Article 13 Post-Termination Measures
Upon termination of Service usage by Customers or termination of the provision of the Service to Customers, Customers shall forthwith destroy the information to which the Company has rights, the information to which Customers have rights, and the Company Documents, etc. (with details of procedures for the destruction of such information being subject to the LINE User Data Policy).
Article 14 Confidentiality
1. In addition to the information set forth in these Terms, any information held by the Company or Customers and disclosed under the User Agreement as confidential information shall be treated as confidential information.
2. Any personal information held by the Company or Customers and disclosed under the User Agreement shall be treated as confidential information, and the Company and Customers shall make best efforts to prevent divulgence, manipulation, and bugging of such personal information.
3. If the fact of divulgence, manipulation or bugging of any personal information is discovered, the Company and Customers shall promptly report the same to the other party in writing (including e-mail).
4. The Company and Customers shall not disclose confidential information to any third parties without the prior written consent of the other party, provided, however, that the following items shall not be confidential information:
(1) information that was already known prior to the disclosure;
(2) facts already known to the public or information otherwise generally available to the public;
(3) information obtained lawfully from a third party without owing confidentiality obligations; and
(4) information in respect of which the disclosing party has given prior written consent to be excluded from treatment as confidential.

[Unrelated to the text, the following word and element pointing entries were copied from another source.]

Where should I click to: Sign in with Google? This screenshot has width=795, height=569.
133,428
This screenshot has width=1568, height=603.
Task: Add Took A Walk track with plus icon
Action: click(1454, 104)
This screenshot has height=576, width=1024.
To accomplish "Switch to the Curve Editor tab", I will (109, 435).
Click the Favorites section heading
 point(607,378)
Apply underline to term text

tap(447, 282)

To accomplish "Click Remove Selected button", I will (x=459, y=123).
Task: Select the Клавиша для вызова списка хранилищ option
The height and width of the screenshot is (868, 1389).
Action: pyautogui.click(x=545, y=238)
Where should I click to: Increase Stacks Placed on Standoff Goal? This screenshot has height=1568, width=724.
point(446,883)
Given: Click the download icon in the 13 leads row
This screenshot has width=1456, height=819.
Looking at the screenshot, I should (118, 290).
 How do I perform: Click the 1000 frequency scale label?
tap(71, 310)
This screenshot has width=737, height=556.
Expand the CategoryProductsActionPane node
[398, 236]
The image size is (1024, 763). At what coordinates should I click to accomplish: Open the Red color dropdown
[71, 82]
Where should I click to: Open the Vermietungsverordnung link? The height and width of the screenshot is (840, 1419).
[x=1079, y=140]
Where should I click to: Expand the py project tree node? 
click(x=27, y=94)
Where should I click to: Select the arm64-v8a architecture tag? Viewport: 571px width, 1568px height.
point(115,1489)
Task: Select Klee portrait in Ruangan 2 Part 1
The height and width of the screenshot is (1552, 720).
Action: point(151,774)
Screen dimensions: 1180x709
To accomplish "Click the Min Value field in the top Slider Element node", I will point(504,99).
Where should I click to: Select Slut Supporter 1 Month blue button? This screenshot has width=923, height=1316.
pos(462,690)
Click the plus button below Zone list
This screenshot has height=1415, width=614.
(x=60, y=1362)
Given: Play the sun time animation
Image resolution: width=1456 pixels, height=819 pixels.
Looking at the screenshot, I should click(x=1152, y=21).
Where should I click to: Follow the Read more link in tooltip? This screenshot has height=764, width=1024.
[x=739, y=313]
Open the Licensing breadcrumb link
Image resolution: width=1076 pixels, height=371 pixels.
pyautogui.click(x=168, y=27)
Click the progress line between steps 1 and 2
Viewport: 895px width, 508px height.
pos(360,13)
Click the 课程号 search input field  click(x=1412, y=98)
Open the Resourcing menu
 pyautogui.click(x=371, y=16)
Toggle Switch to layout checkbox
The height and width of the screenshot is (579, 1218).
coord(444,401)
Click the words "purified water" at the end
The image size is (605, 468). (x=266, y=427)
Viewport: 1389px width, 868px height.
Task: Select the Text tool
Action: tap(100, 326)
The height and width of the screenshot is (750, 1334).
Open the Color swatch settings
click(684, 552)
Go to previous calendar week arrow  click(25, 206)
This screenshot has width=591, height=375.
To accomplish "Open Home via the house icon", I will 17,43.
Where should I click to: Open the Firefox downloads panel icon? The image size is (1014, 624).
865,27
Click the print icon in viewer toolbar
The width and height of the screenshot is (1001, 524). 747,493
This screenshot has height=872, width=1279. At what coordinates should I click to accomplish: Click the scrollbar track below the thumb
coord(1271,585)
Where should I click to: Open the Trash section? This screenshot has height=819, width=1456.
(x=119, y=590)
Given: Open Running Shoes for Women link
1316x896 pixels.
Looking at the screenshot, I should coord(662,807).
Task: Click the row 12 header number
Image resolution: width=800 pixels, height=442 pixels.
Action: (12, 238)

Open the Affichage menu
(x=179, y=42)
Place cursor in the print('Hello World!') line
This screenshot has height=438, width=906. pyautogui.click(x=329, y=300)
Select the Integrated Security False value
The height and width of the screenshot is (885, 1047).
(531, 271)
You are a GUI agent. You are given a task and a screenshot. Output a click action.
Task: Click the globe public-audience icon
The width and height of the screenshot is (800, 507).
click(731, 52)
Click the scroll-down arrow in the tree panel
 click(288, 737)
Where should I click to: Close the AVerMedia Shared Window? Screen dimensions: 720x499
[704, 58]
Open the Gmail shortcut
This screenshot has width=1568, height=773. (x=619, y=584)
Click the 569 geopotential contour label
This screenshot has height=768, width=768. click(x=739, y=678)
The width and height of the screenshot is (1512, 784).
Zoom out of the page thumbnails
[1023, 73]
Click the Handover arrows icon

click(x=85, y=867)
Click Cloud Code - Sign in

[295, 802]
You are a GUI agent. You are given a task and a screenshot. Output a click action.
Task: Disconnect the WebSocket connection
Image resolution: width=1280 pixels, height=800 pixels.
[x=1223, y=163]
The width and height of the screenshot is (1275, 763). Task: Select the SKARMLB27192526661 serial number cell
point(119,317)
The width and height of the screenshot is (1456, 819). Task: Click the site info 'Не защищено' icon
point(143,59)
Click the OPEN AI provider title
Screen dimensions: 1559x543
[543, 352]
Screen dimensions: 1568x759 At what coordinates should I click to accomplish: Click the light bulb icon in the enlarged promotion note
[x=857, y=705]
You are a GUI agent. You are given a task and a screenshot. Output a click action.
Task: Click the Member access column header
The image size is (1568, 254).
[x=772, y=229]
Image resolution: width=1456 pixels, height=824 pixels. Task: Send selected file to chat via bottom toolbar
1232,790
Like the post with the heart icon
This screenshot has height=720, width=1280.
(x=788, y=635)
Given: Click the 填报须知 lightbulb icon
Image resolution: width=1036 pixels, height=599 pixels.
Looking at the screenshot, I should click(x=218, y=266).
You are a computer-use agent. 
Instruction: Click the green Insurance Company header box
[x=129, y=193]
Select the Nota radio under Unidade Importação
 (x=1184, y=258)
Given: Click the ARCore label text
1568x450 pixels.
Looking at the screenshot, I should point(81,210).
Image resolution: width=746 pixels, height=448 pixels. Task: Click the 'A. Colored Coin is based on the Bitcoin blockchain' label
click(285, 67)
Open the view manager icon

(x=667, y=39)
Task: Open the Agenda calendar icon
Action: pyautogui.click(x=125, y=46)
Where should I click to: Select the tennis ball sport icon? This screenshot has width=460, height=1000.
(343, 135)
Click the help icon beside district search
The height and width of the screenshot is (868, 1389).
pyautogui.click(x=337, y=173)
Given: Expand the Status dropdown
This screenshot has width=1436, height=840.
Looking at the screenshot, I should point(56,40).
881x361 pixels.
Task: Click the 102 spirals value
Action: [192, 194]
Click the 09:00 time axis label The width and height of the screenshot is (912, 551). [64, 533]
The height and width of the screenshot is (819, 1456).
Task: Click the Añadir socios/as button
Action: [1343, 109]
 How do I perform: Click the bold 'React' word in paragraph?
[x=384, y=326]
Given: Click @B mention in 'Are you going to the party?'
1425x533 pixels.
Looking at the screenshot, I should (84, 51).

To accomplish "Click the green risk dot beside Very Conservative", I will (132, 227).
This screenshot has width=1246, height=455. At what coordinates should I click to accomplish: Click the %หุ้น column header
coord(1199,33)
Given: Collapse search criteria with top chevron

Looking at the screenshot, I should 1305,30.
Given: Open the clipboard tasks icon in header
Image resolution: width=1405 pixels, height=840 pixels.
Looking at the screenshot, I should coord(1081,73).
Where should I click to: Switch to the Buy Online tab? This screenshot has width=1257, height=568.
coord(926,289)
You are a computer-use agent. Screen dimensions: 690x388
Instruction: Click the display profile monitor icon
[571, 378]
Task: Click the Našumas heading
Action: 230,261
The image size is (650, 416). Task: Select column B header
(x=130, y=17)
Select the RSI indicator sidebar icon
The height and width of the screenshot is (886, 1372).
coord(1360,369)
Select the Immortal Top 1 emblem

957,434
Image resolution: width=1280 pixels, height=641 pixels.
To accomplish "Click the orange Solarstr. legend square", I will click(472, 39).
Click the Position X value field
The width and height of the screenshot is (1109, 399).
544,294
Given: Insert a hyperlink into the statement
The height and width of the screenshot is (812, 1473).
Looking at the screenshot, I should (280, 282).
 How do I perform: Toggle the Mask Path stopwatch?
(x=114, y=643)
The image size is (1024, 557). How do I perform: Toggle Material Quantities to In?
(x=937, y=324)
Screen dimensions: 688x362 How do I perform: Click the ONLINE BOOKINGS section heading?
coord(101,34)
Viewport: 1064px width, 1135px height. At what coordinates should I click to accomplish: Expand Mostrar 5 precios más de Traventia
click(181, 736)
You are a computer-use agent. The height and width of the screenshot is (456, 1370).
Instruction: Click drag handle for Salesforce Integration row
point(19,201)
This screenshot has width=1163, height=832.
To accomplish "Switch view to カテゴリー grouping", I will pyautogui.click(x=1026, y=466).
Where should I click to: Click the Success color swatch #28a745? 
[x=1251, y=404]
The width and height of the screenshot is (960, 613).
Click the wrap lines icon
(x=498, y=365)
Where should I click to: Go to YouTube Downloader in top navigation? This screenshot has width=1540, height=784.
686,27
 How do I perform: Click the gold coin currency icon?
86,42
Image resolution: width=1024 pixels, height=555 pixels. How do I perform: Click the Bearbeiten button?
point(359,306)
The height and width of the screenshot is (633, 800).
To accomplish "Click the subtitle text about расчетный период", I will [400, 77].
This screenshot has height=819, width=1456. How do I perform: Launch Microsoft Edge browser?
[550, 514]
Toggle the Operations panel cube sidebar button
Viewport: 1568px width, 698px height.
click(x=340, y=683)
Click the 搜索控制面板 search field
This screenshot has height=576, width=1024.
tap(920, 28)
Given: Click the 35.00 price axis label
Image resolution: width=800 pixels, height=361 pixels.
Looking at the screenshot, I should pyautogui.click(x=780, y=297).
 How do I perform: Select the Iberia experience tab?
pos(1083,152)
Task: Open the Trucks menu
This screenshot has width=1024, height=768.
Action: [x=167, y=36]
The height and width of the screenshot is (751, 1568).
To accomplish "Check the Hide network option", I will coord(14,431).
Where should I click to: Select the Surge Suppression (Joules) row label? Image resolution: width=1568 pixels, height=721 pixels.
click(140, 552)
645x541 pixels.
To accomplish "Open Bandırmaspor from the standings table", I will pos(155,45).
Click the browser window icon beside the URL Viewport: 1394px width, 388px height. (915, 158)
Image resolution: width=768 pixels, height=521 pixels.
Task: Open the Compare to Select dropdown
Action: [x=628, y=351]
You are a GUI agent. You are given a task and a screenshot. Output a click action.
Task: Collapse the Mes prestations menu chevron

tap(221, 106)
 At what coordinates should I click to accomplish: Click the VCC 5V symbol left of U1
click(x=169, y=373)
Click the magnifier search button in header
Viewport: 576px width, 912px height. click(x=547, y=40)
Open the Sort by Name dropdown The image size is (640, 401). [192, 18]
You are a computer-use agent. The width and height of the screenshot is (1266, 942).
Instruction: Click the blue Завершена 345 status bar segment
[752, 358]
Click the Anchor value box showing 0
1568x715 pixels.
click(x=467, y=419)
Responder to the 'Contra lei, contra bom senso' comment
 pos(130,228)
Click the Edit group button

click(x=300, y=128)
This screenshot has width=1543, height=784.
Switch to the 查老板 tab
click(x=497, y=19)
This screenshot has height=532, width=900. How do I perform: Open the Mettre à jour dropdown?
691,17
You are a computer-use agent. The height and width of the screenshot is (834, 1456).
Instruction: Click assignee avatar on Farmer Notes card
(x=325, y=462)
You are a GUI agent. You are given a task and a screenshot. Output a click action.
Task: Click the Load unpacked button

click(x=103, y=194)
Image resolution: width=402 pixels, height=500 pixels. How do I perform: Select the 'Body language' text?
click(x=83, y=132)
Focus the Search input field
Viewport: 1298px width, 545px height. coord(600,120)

5. If the receiving party discloses confidential information, then, to the extent reasonably necessary, upon request in accordance with applicable laws and regulations and rules of financial instruments exchanges and any other provisions equivalent thereto (hereinafter collectively referred to as "Laws, etc."), the receiving party shall provide the disclosing party with prior notice of such disclosure, provided, however, that if such prior notice cannot be provided due to unavoidable reasons, such as restriction under Laws, etc. or time constraints, notice after such disclosure will be sufficient. If disclosure is made pursuant to the provisions of this paragraph, then notwithstanding the provision of the preceding paragraph, the receiving party may disclose the confidential information to the minimum extent necessary, provided, however, that if the disclosing party has instructed for the maintenance of confidentiality in relation to such disclosure, the receiving party shall do so to the extent practicable and legally permissible.
6. Upon termination of the User Agreement, or as otherwise requested by the disclosing party during the effective term of the User Agreement, the Company and Customers shall return or destroy relevant confidential information and copies, etc. thereof.
7. If Customers and the Company separately enter into agreements relating to "confidential information" and "protection of personal information" (including any agreements with equivalent purpose, regardless of the title), such separately agreed agreements shall be given priority.
Article 15 Changes in Customers’ Names, etc.
1. In the event of any changes to the representative, company name or address of Customers, Customers shall promptly provide a written notice (including notice by e-mail) of such changes to the Company.
2. When the notification prescribed in the preceding paragraph is made, the Company may request Customers to submit documents certifying the notified facts, and Customers shall comply with such request.
Article 16 Consultation
Any matter not stipulated in the Agreement shall be resolved through consultation between the Company and Customers in good faith.
Article 17 Special Terms for Taiwan
For Taiwan, Article 3.6 and 3.7 does not apply.